Sophie Garbin (born 6 April 1997) is an Australian netball player. She was a member of the New South Wales Swifts teams that won the 2019 and 2021 Suncorp Super Netball titles. In 2017 she was also a member of the Western Sting team that won the Australian Netball League title. She was also a member of the Australia team that won the bronze medal at the 2018 Fast5 Netball World Series. Garbin's older sister, Darcee Garbin, is an Australia women's basketball international.

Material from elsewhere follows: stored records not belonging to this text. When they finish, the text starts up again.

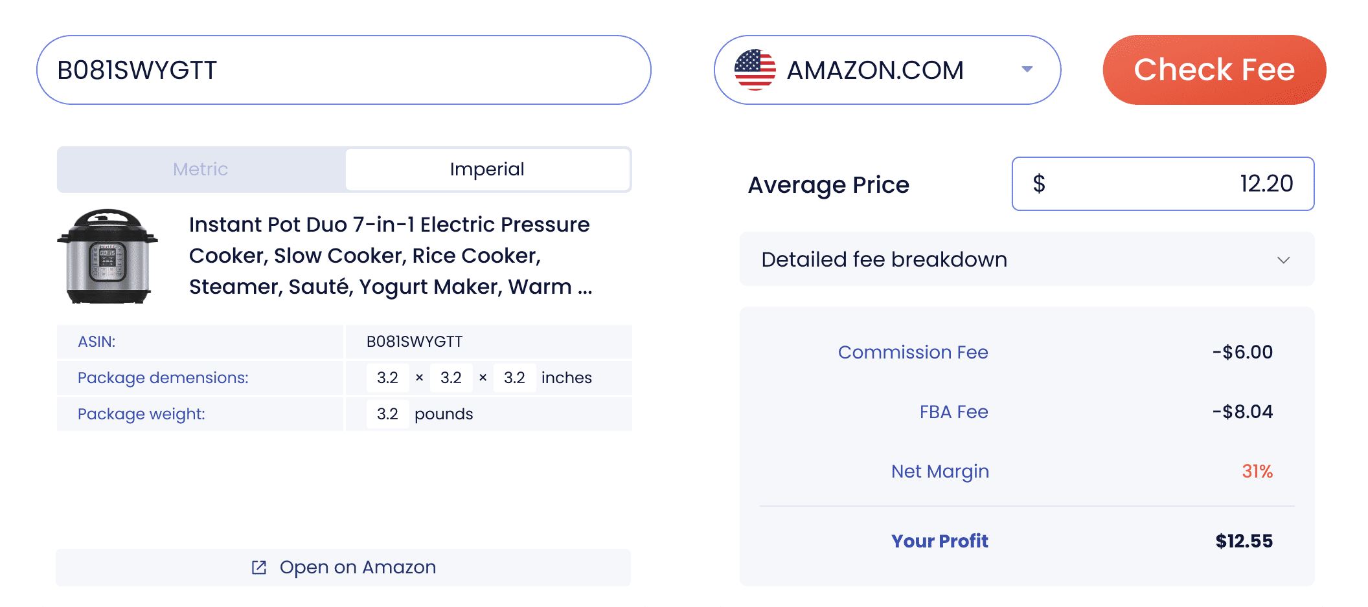Screen dimensions: 1368x607
Task: Click the FBA Fee amount
Action: [1242, 412]
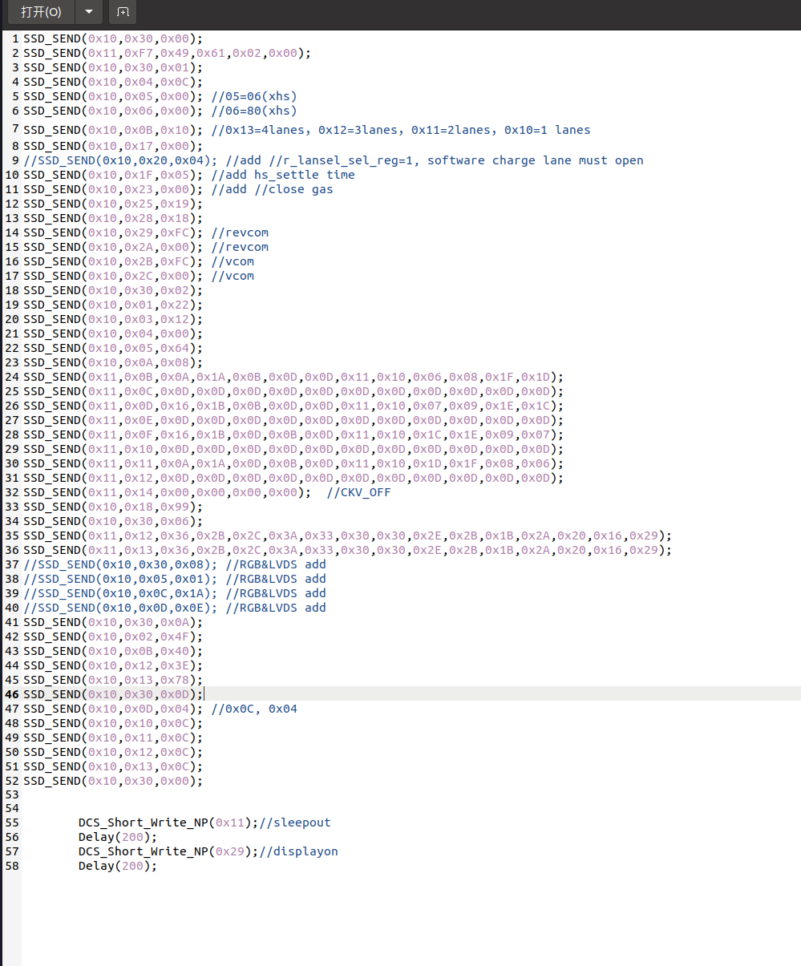Click the comment about 4lanes on line 7
Image resolution: width=801 pixels, height=966 pixels.
coord(401,130)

Early life, family and education 
Garbin is originally from Western Australia. Born in Kalgoorlie, she was raised in Kambalda before moving to Perth with her family when she was 13. In her youth she played both Australian rules football and basketball as well as netball. 
Between 2010 and 2014 Garbin attended Kolbe Catholic College, Rockingham. As of 2020 she is studying part time at Curtin University. Garbin's older sister, Darcee Garbin, is an Australia women's basketball international.

Playing career

Coastal Sharks
Garbin played for Coastal Sharks in the West Australian Netball League.

Western Sting
Between 2015 and 2017 Garbin played for Western Sting in the Australian Netball League. In 2017 she was a member of the Western Sting team that won the ANL title and was named MVP in the grand final. During the 2017 season, Garbin also set a new ANL goal scoring record. By round six of the competition she had surpassed the previous ANL record of 468 goals. By the end of the season she had scored 607 goals. She was subsequently named the 2017 ANL MVP.

New South Wales Swifts
In 2017 Garbin signed for New South Wales Swifts. On 29 April 2018 she made her Suncorp Super Netball for Swifts in a 2018 Round 1 match against Queensland Firebirds. Garbin scored 18 goals from 19 attempts, including a late winner which helped Swifts clinch a 54–53 win. Garbin was a member of the Swifts team that won the 2019 Suncorp Super Netball title. In the grand final she scored six goals from seven attempts as Swifts defeated Sunshine Coast Lightning 64–47.
In August 2019 Garbin renewed her Swifts contract ahead of the 2020 Suncorp Super Netball season. Garbin was named the NSW Swifts Players' Player of the Year in both 2019 and 2020.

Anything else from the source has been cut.